Lorena Vega, que es dramaturga y ha trabajado en varios textos en los que incluso ha trabajado, encuentra los recursos para sortear ese peligro y hace de todos esos hechos una filigrana desbordante de gracia y veracidad, de pasajes escénicos que desbordan amor por el personaje recordado y al mismo tiempo un ojo atento y riguroso para observar y describir con la mayor fidelidad posible la figura paternal, un ser humano con sus virtudes y también con sus errores y defectos, como todos los que existimos. Para eso y para reproducir las escenas de esa vida, Lorena como directora invitó a sus dos hermanos, Sergio, que se allega al escenario y convierte en un actor más, y Federico, que prefirió dar su testimonio mediante una entrevista en cámara proyectada durante el espectáculo. Ambos –de características diferentes- reflejados en un retrato sin pliegues.
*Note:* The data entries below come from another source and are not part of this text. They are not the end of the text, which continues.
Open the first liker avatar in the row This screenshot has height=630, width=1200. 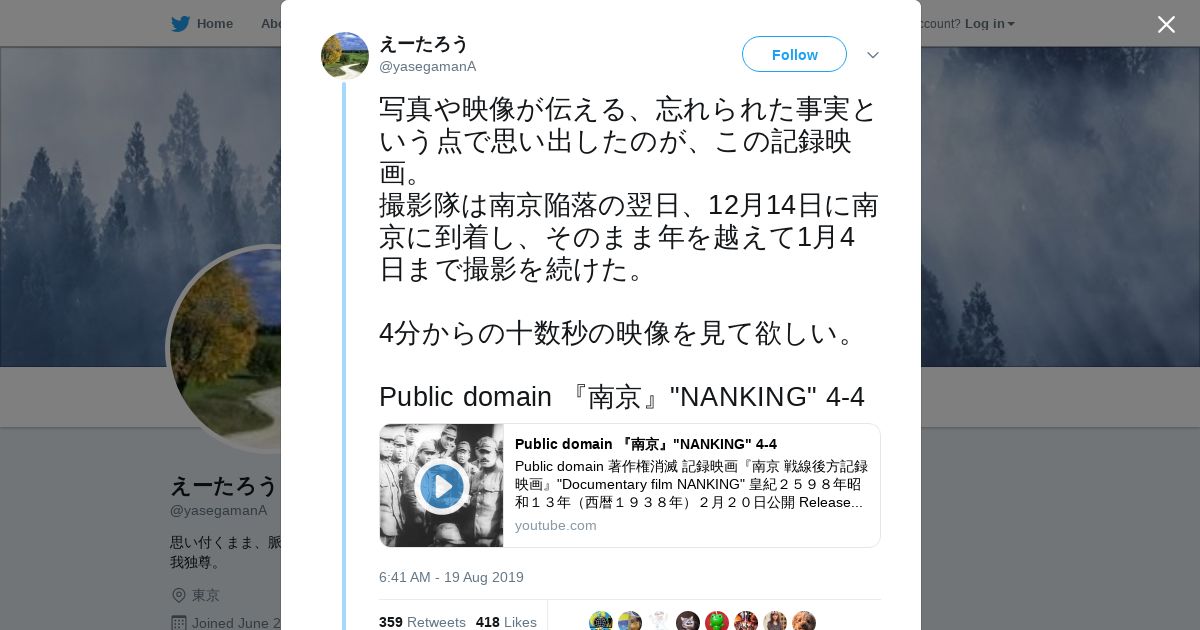pos(601,622)
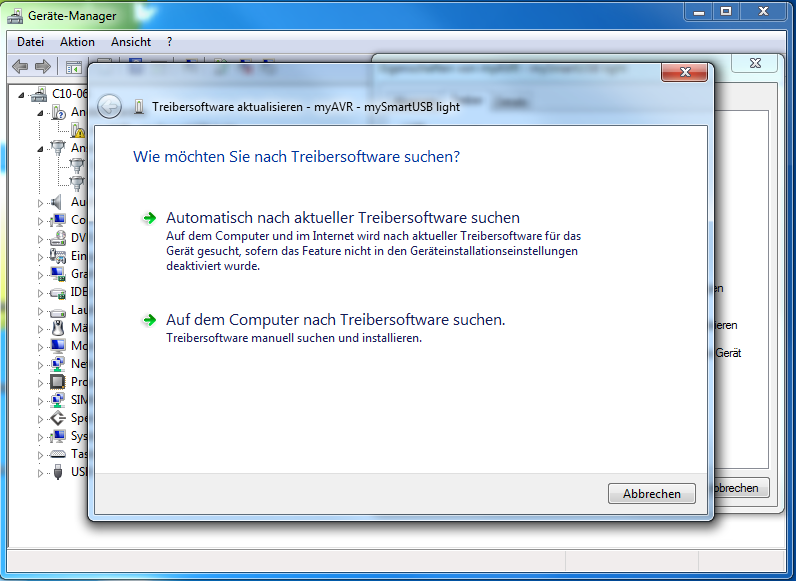Expand the IDE controller tree node
Screen dimensions: 796x581
tap(41, 292)
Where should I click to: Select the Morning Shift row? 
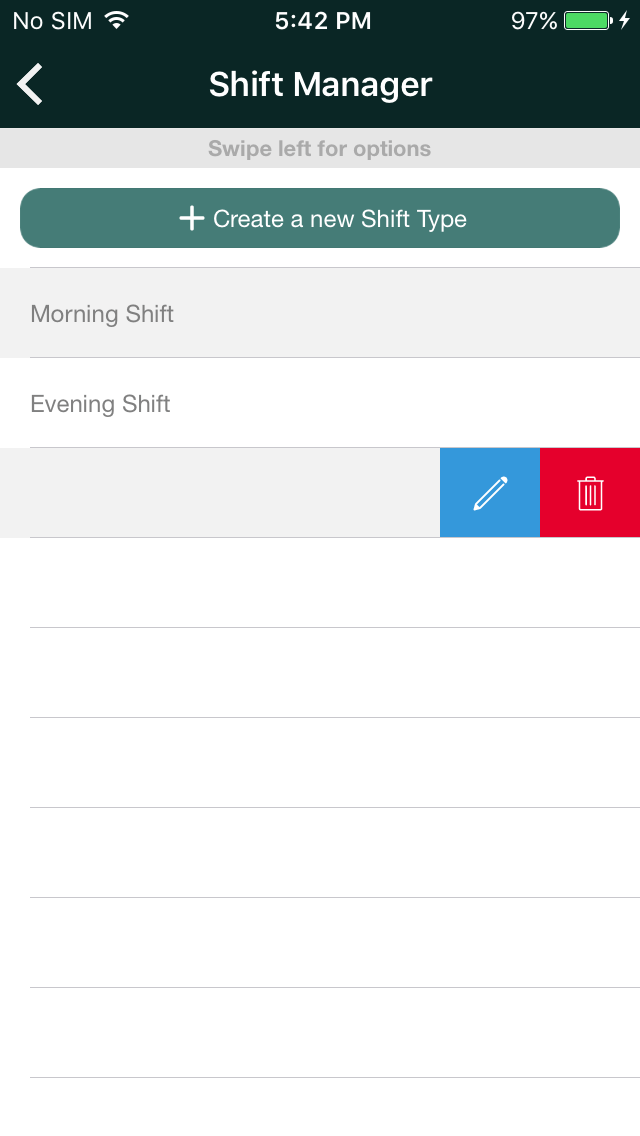(320, 313)
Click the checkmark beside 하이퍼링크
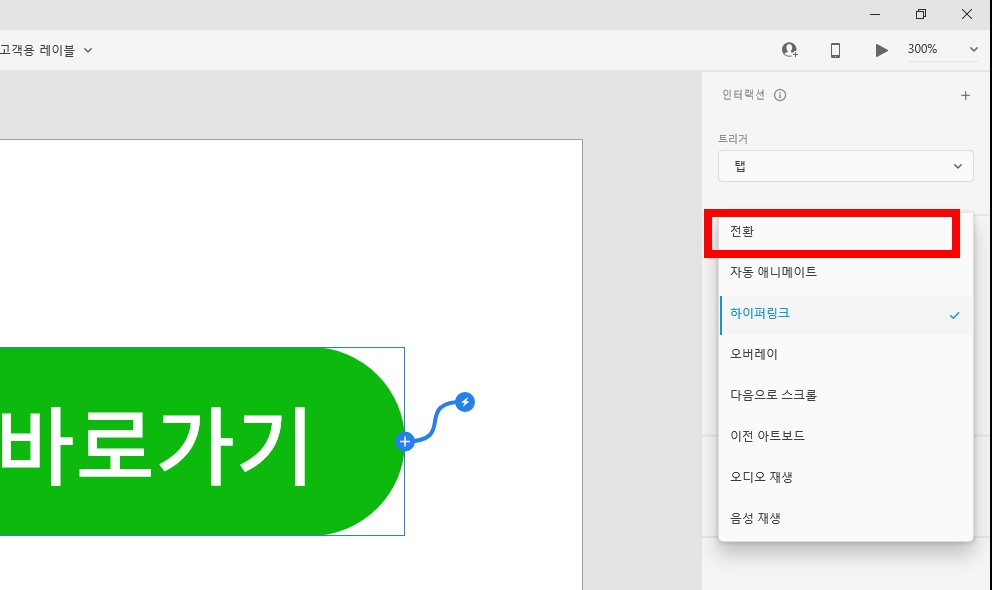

También convocó a un grupo de actores y actrices amigas, todos de muy bien nivel interpretativo, para encarnar a los distintos personajes que desfilan por el lugar, incluidos los papeles que representan al padre y la madre.

La actriz de Yo, Encarnación Ezcurra y La vida extraordinaria, por citar sus últimos trabajos, se transforma en una virtual anfitriona que le explica al público detalles de las personalidades que verán y aclara aspectos de la historia que son necesarios remarcar. Lo lleva a cabo sin apelar a histrionismos innecesarios en este caso, sino con lo que necesita el espectáculo para funcionar: su capacidad de seducción, que es grande, y su humor, que es siempre sutil, nunca recargado. Como dato útil para destacar de la biografía del padre informemos que él, en un momento de su vida, se separó de la madre de Lorena, Sergio y Federico y se juntó con otra mujer, con la cual tuvo otros hijos. Alfredo falleció hace cuatro años y desde entonces, sus nuevos descendientes han impedido la entrada a la vieja imprenta de sus medio hermanos. También, el terreno, donde Alfredo Vega pasó toda su infancia entre árboles de higos y kinotos y un jardín de fragantes jazmines, ahora está en remate judicial. La obra de Lorena, cerrado el acceso al lugar, y tal como lo dice Página 12 en una nota que le hizo a ella días atrás, se constituyó en un acto de justicia poética, ya que la otra faltaba. Y abrió un acceso simbólico reparador al lugar y su historia, que lo redime del olvido a quienes quisieron condenarlo.
      
Imprenteros es una pieza escénica que vale la pena ver. Tiene emotividad y humor, soltura plástica, colores como los magenta, cian, amarillo y negro de las impresiones. Pero hay dos momentos que son antológicas y es un deber señalarlos: uno es en el final, donde la puesta arma una coreografía muy original y llamativa en la que los actores, bajo el influjo de los sonidos de un taller tomados como música de fondo, reproducen con su cuerpo varios de los movimientos que se suelen hacerse durante una jornada de trabajo. El otro pasaje remite a la época en que Lorena cumplió quince años y el padre, en principio, se rehusaba a imprimirle las tarjetas de invitación. Este episodio es recreado con el concurso de los actores, pero luego se proyecta un video que registra imágenes de la fiesta real de esos quince y se produce allí uno de los momentos más desopilantes del biodrama. Y es cuando se ve las distintas secuencias en que la madre –la otra gran homenajeada, porque constituye el otro lado de la historia, la de la mujer separada que se queda a criar y ayudar a crecer a sus hijos- se mueve de un lado a otro del salón moviendo y sacudiendo a distintos invitados, el padre incluido, para que no se olviden de bailar el vals con la nena. Es un fragmento soberbio, a la altura de una gran comedia humana.